This ball of artificial light in the Mojave Desert long defied nature and the business cycle by offering Americans quick thrills – and the irresistible promise of well-lubricated or libidinous indiscretion staying secret here.

Not this time. After a dizzying decade-long megaboom that saw the city’s economy double in size, hangover in Vegas has come to mean much more than a movie title. It’s an unending reality.

Nevada has the highest unemployment and foreclosure rates in the country. Thanks to the newly parsimonious American consumer, Vegas has a glut of underused luxury hotel rooms and half-built real estate on The Strip.

The bust has left Las Vegans shell-shocked.

“This is a flashy town and it brings out the worst in everybody,” Mike Olson says of his construction industry friends who bought multimillion-dollar homes, planes and yachts during the good times. “Those toys are all gone. Everybody’s lives have been changed dramatically.”
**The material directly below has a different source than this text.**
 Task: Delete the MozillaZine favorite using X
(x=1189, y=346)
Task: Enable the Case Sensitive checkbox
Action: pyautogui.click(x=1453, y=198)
As chairman of the Nevada Contractors Association, Mr. Olson hoped his industry would be seeing proof of a recovery by now. Instead, like so many in this city built on big spending, he’s wondering how long penny-pinching and value shopping will remain the new normal.

After doubling in the five years to 2006, the median price of a home is down by almost two-thirds. The unemployment rate is nearly 15 per cent. Greater Las Vegas, with a population just shy of two million, has lost more than 100,000 jobs since the crash.

Few of them will be coming back until Americans start spending again. Bargain prices have led to a modest increase in the number of tourists in Vegas. But high-flyers they’re not. In the first eight months of this year, gaming revenues barely budged, after plunging almost 20 per cent in 2009.

An influx of wealthy Asians – hooked on high-stakes baccarat – has helped some upper-end hotels keep the lights on. They pushed statewide gaming revenues 11.5 per cent higher in August. Still, the increase was based on a dismal 2009 figure and no one knows if it will last.

“If you wanted to stabilize the economy here, the main thing you need to do is to get personal income growing throughout the United States,” explains Stephen Brown, director of the Center for Business and Economic Research at the University of Nevada, Las Vegas.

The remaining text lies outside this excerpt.